Selon un dernier bilan de Santé Publique France, 23 cas de variole du singe se trouvent dans les Hauts-de-France. Il y a deux semaines, ce chiffre plafonnait à 12. L'Organisation Mondiale de la Santé a manifesté son inquiétude.

"Des cas de variole du singe sans lien direct avec un voyage en Afrique du Centre ou de l’Ouest ou des personnes de retour de voyage ont été signalés en Europe et dans le monde, des cas suspects sont en cours d’évaluation dans de nombreux pays et la situation évolue donc très rapidement", résume Santé Publique France. Depuis mai 2022, cette maladie qui provoque, entre autre, fièvres et éruptions cutanées circule sur le continent européen.

Le 2 juin, le premier cas de variole du singe dans les Hauts-de-France était recensé par Santé Publique France. Depuis, la contagion progresse : trois cas au 16 juin et 12 cas recensés le 22 juin. Le dernier bilan de l'agence de Santé, publié ce 5 juin, fait cette fois état de 23 cas dans les Hauts-de-France. Même si cette nouvelle épidémie n'a pourtant l'instant fait aucun mort, les instances de santé régionales, nationales et mondiales surveillent la situation comme le lait sur le feu.

Un "nombre important de cas" ne seraient pas encore recensés

Tedros Adhanom Ghebreyesus, qui dirige l'Organisation Mondiale de la Santé (OMS), a annoncé la convocation prochaine du comité d'urgence qui doit l'aider à jauger la gravité de la crise. "Je continue à être inquiet de l'échelle et de la diffusion du virus", qui compte désormais plus de 6.000 cas dans 58 pays, a-t-il déclaré lors d'une conférence de presse. "Le dépistage demeure un défi, et il est fort probable qu'il y ait un nombre important de cas qui ne soient pas recensés", a souligné le Dr. Tedros. Il a indiqué que l'Europe était le nouvel l'épicentre de l'épidémie, avec plus de 80% des cas recensés dans le monde. En Afrique, des cas apparaissent dans des pays jusque-là épargnés.

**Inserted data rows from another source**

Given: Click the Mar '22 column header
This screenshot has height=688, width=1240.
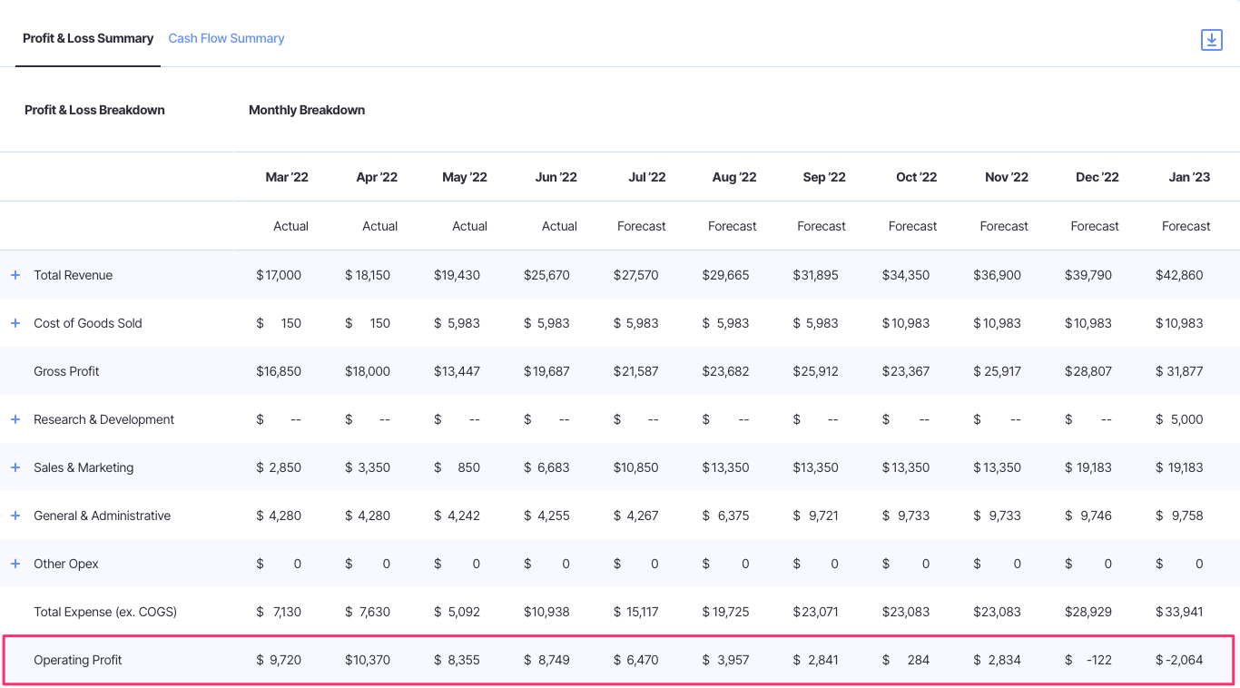Looking at the screenshot, I should click(287, 177).
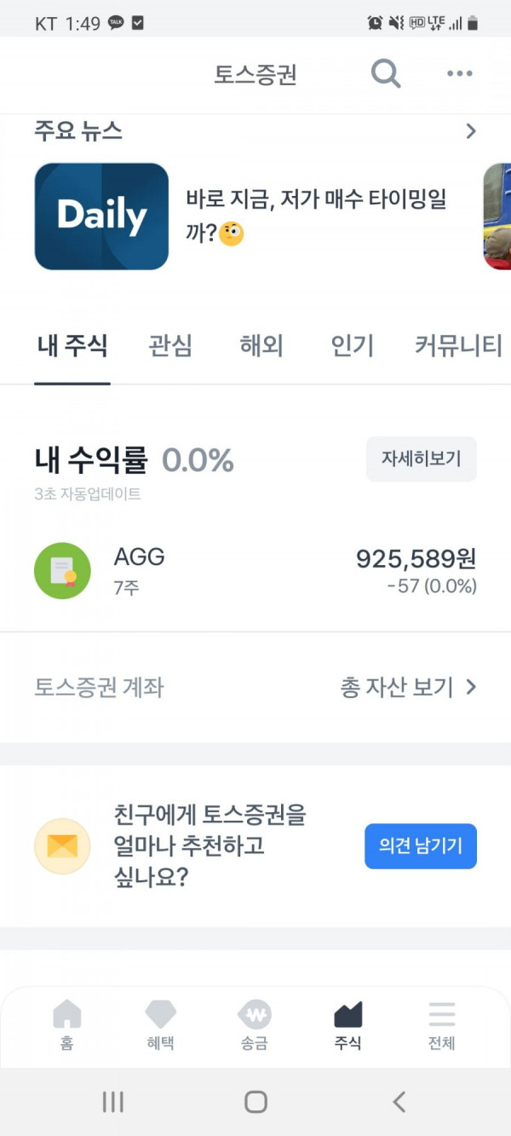This screenshot has width=511, height=1136.
Task: Open the Daily news thumbnail
Action: (101, 216)
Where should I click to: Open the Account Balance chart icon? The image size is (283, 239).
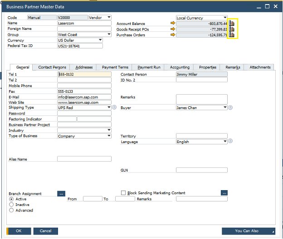232,24
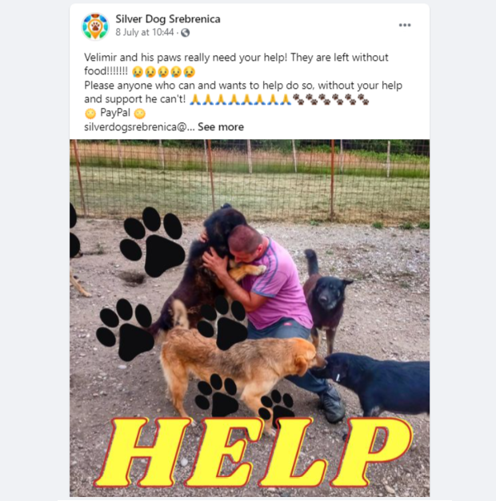Click the black dog at photo's right edge
Viewport: 496px width, 501px height.
[373, 380]
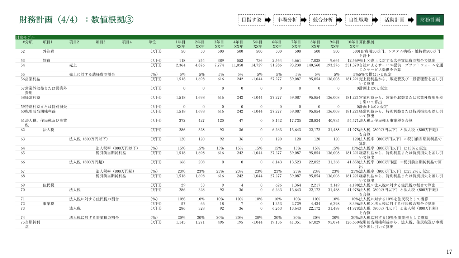459x258 pixels.
Task: Go to the 市場分析 section box
Action: coord(287,20)
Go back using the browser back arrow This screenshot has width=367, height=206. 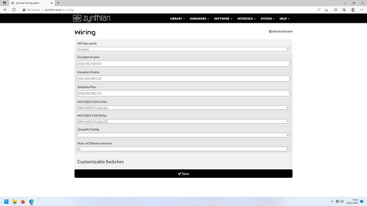coord(5,10)
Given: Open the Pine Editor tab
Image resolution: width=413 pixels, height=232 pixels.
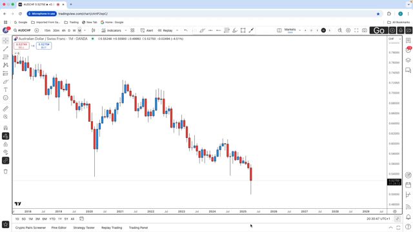Looking at the screenshot, I should (59, 227).
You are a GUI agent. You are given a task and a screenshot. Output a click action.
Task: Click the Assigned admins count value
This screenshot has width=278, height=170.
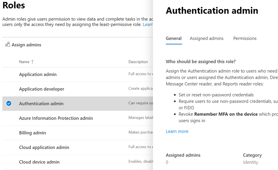(167, 162)
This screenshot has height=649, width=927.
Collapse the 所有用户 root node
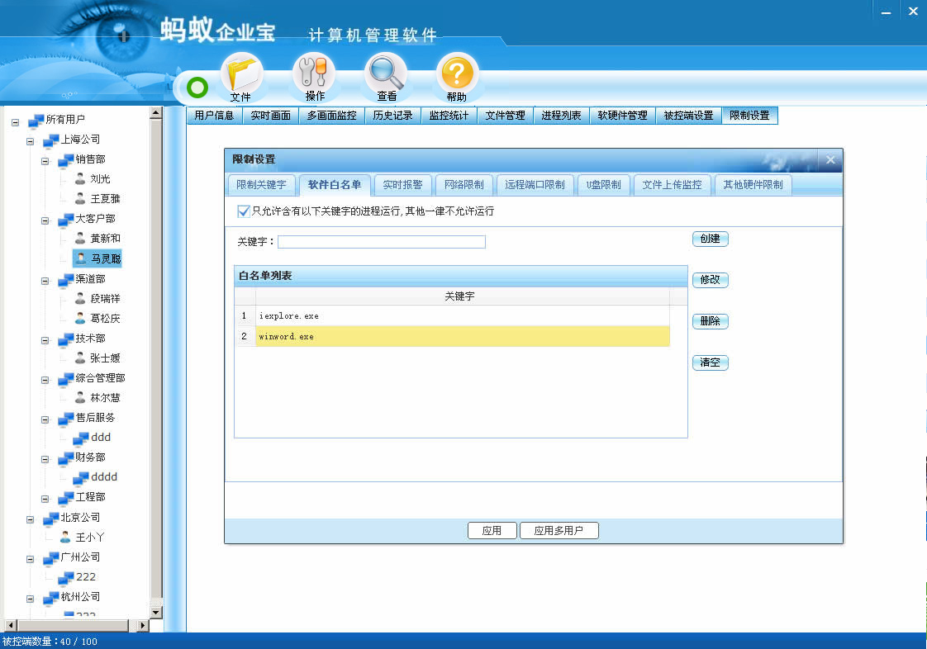(x=16, y=121)
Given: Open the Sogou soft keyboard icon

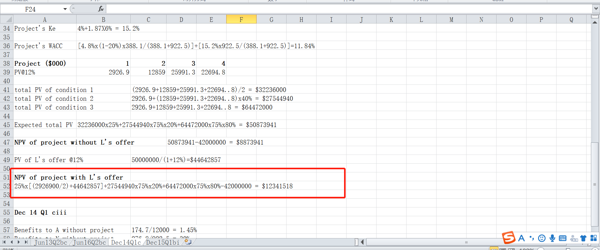Looking at the screenshot, I should coord(563,238).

La variole du singe peut être transmise par le contact avec les muqueuses, mais aussi les gouttelettes de salive diffusées par les postillons ou les éternuements, ou encore par "l'environnement" : le contact avec les vêtements, literie, linge de bain... Il ne s'agit donc pas d'une maladie sexuellement transmissible (MST), mais les contacts rapprochés favorisent la contagion, comme avec bien d'autres virus. La variole du singe peut d'ailleurs aussi être contractée par contact avec la nature sauvage, dans certaines zones d'Afrique, mais la thèse de la maladie contractée en voyage s'éloigne à mesure que les cas progressent.

Une maladie qui disparaît spontanément 

Depuis sa récente diffusion en Europe, aucun décès et très peu de cas graves ont été répertoriés. La variole du singe guérit en général spontanément et les symptômes durent de deux à trois semaines. C'est pourquoi l'Organisation Mondiale de la Santé, malgré sa vigilance, n'a pas encore instauré d'état d'urgence international et ne recommande pas la vaccination à grande échelle.

Un médicament antiviral, le tecovirimat, conçu pour la variole, a été homologué par l'Agence européenne des médicaments (EMA) pour la variole du singe en 2022 sur la base de données venant des études menées sur les animaux et les humains. Il n'est pas encore largement disponible. Un vaccin indiqué contre la variole chez les adultes est autorisé en Europe depuis juillet 2013. Il dispose également d'une autorisation de mise sur le marché aux États-Unis.